| Title: | Korean National Assembly Data for Political Science Education |
| Version: | 0.1.1 |
| Description: | Provides ready-to-use datasets from the Korean National Assembly (assemblies 20 through 22, 2016-2026) for teaching quantitative methods in political science. Includes legislator metadata, bill proposals, roll call votes, asset declarations, and policy seminar records. Designed as a Korean politics counterpart to packages like 'palmerpenguins', enabling students to practice regression, panel data analysis, text analysis, and network analysis with real legislative data. Roll call vote data and spatial voting models are described in Poole and Rosenthal (1985) <doi:10.2307/2111172>. Legislative data is sourced from the Korean National Assembly Open API. |
| License: | MIT + file LICENSE |
| URL: | https://kyusik-yang.github.io/assemblykor/, https://github.com/kyusik-yang/assemblykor |
| BugReports: | https://github.com/kyusik-yang/assemblykor/issues |
| Depends: | R (≥ 3.5.0) |
| Imports: | utils |
| Suggests: | arrow, broom, dplyr, fixest, ggplot2, htmltools, igraph, knitr, learnr, pkgdown, rmarkdown, scales, stringr, systemfonts, testthat (≥ 3.0.0), tidyr, tidytext |
| Config/testthat/edition: | 3 |
| Encoding: | UTF-8 |
| LazyData: | true |
| LazyDataCompression: | xz |
| RoxygenNote: | 7.3.3 |
| VignetteBuilder: | knitr |
| NeedsCompilation: | no |
| Packaged: | 2026-04-01 09:34:52 UTC; kyusik |
| Author: | Kyusik Yang [aut, cre] |
| Maintainer: | Kyusik Yang <kyusik.yang@nyu.edu> |
| Repository: | CRAN |
| Date/Publication: | 2026-04-07 07:30:02 UTC |
assemblykor: Korean National Assembly Data for Political Science Education
Description
Provides ready-to-use datasets from the Korean National Assembly for teaching quantitative methods in political science.

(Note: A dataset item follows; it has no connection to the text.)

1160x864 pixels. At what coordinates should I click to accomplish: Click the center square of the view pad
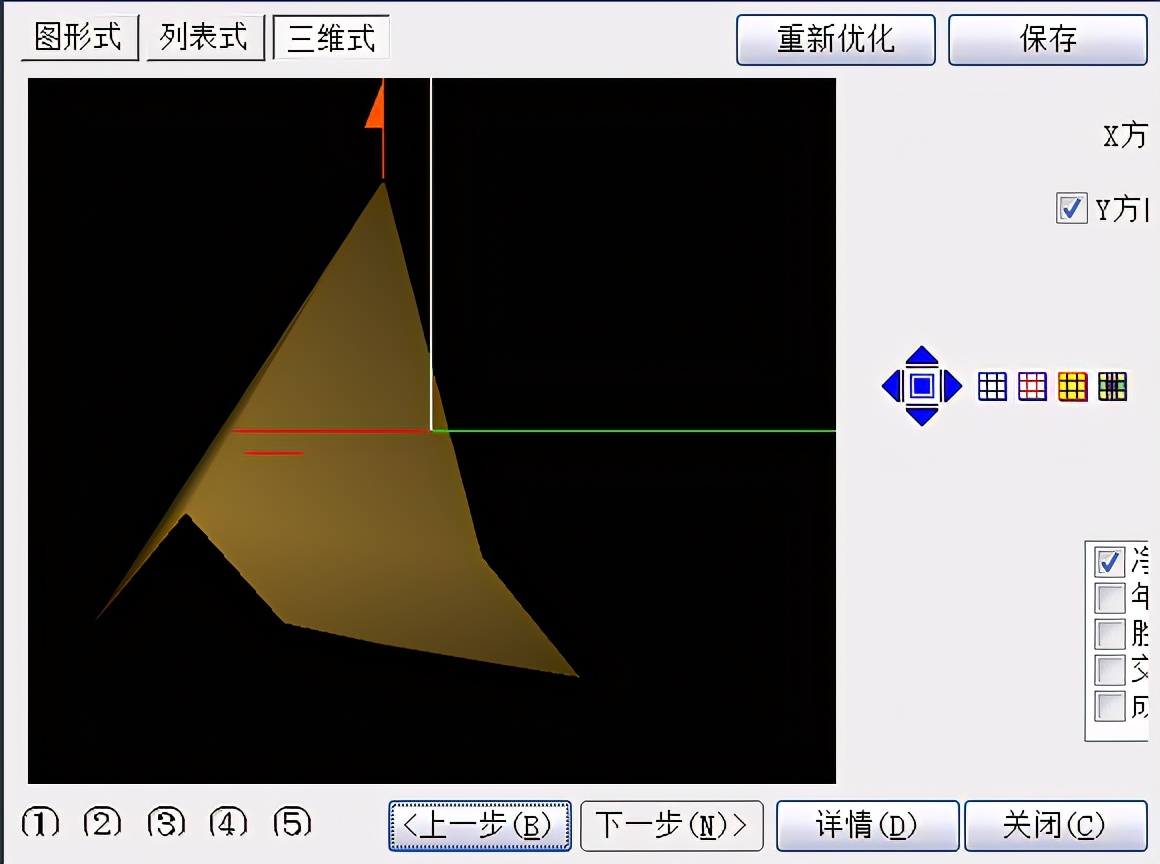(922, 386)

Includes five built-in datasets covering legislator metadata, bills, asset declarations, policy seminars, and committee speeches.
Built-in datasets
-
legislators: 947 MP records (20th-22nd assemblies) -
bills: 60,925 legislative bills -
wealth: 2,928 legislator-year asset declarations -
seminars: 5,962 legislator-year seminar records -
speeches: 15,843 speech records (22nd, Science & ICT Committee) -
votes: 7,997 plenary vote tallies (20th-22nd assemblies) -
roll_calls: 368,210 member-level roll call votes (22nd assembly)
Download functions
-
get_bill_texts: 60,925 bill propose-reason texts -
get_proposers: 769,773 co-sponsorship records
Tutorials
Nine Korean-language tutorials covering tidyverse, visualization, regression,
panel data, text analysis, network analysis, roll call analysis, bill success,
and speech patterns. Use list_tutorials to see all tutorials,
and open_tutorial to copy them to your working directory.
Author(s)
Maintainer: Kyusik Yang kyusik.yang@nyu.edu
See Also
Useful links:
Report bugs at https://github.com/kyusik-yang/assemblykor/issues
Bills Proposed in the Korean National Assembly (20th-22nd)
Description
Metadata for 60,925 legislative bills proposed during the 20th through 22nd Korean National Assembly (2016-2026).
Usage
bills
Format
A data frame with 60,925 rows and 9 variables:
- bill_id
Unique bill identifier from the National Assembly system
- bill_no
Numeric bill number
- assembly
Assembly number (20, 21, or 22)
- bill_name
Full bill title in Korean
- committee
Standing committee to which the bill was referred
- propose_date
Date the bill was formally proposed
- result
Legislative outcome in Korean. Common values include passed as-is, expired at term end, and incorporated into alternative bill. See
table(bills$result)for all values.- proposer
Name of the lead (primary) proposer
- proposer_id
MONA_CD of the lead proposer (links to
legislators$member_id)
Details
The Korean National Assembly has seen a dramatic increase in bill proposals: the 21st Assembly produced 23,655 bills versus 21,594 in the 20th. Most bills expire at the end of the assembly term (term expiry); only about 5\
Use get_bill_texts() to download the full propose-reason texts
for text analysis, and get_proposers() for the complete
co-sponsorship records (769,773 rows).
Source
Open National Assembly Information API (Republic of Korea).
Examples
data(bills)
# Bills per assembly
table(bills$assembly)
# Top 10 committees
sort(table(bills$committee), decreasing = TRUE)[1:10]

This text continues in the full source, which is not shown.